One of my online foibles is that I very rarely post on message boards. The only time I crop up is to ask, "Anyone know if Author X is still writing?"
This has been a very good policy for me. Because while I like to spout off on occasion, message boards tend to irritate me. Maybe I have a little tyrant in me. I can't tell people to f*ck off on message boards (even if they are morons), but I can on my own personal blog. Message boards are "communities" more so than blogs, which I view more as individual homes. I can put up ugly wallpaper in my "home" and it wouldn't directly effect the community at large. Hey, you don't like my wallpaper? Don't visit my "home." Now if I threw that same wallpaper up on a message board - well a lot more people have to look at my bad taste then, which tends to be annoying for everyone involved.
Not posting to message boards keeps me from looking like an asshole - a good thing. Posting on my own blog just makes me look self-important. OK, that might not be a good thing either - but a girl has to have healthy outlets.
The reason for this rambling is that I just came across a bad review for a book that I rather liked (and incidentally, wrote reviews for). This is fine, opinions are like butts (everybody has one!). But I think this dissenting opinion sort of missed the point, and worse still, it got me thinking.
I know, I'm treading on dangerous ground here - let me explain.
One of the reasons romance appeals to me is that it's fun. Sure I'm looking for in-depth characterizations and emotional intensity, but frankly other times I just want brain candy. I just want something silly and fun and completely readable. It might have all the nutritional value of cotton candy, but it goes down easy and entertains me for a few hours. Sometimes after watching the evening news this is about all my little overworked brain can handle.
So my question is - do we as romance reviewers, authors and fans sometimes take the genre too seriously? OK, authors get a free pass here since it's their livelihood - so yeah, they probably should take their job "seriously." But do we as fans and critics of the genre sometimes blow it out of proportion? Should we have the same hard standards for every single book or should there be wiggle room?

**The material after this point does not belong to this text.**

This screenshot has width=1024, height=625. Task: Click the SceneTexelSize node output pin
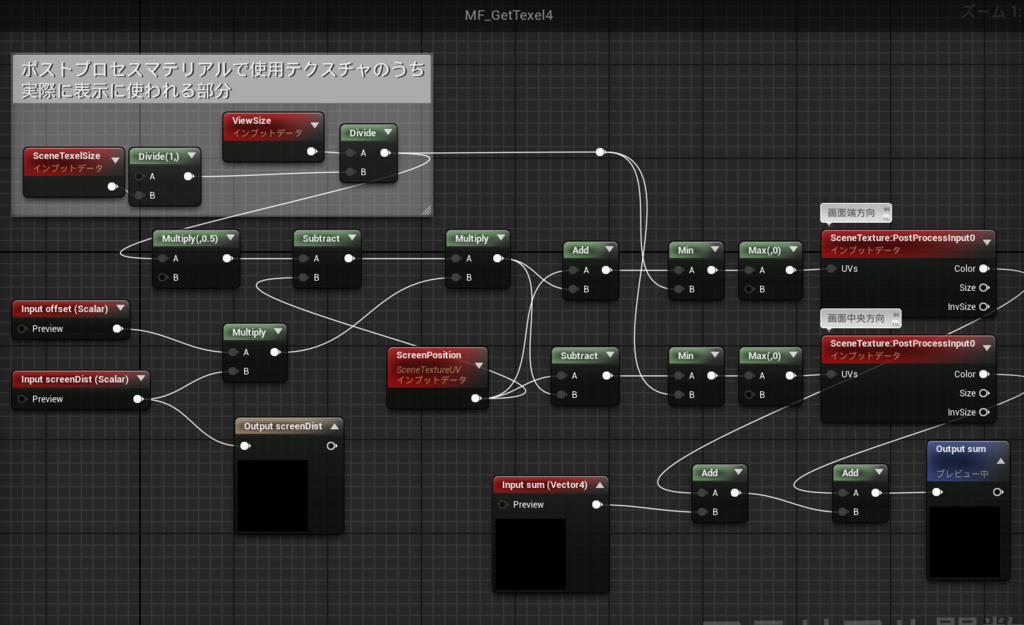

Personally, I don't think you can have a list of set "standards" when it comes to judging a good book. Books are different, even in a genre like romance. To explain, let's look at tone. Let's take two books that I gave "A" grades to - All U Can Eat by Emma Holly and The Crossroads Cafe by Deborah Smith. Both very enjoyable books, very deserving of the "A" grades (in my ever so humble opinion) but for totally different reasons. In the Holly, I liked the sassy heroine, the steamy sex, and the delish hero. In the Smith, I liked the haunted characters, the emotional intensity, the tearjerker moments, and the poetic writing style. Does this make the "fun" Holly inferior from the "emotionally intense" Smith? No - they're just different books, but good in their own ways. But what would happen if a rigid "light" reviewer read the Smith or a rigid "intense" reviewer read the Holly? Could they "judge" the books on their own merits? Would the Holly be considered "inferior" because it didn't have angst? Would the Smith get slammed because it wasn't "light?"
Is this making any sense to anyone or am I stuck in my own ramblings again? In a nutshell, if you're going to "review" at least on a semi-professional level you shouldn't immediately dismiss anything. To be good at it, you need to keep an open mind.
Is it a valid opinion to dismiss books that don't fit your own personal "tone" requirements (here's a hint, the answer is no)? Or is a good book is a good book is a good book? Personally, I fall into the second camp (hey, I don't really care - just entertain me and write a good story), but I'm wondering if everybody else does? I don't think they do, and frankly that rubs me the wrong way.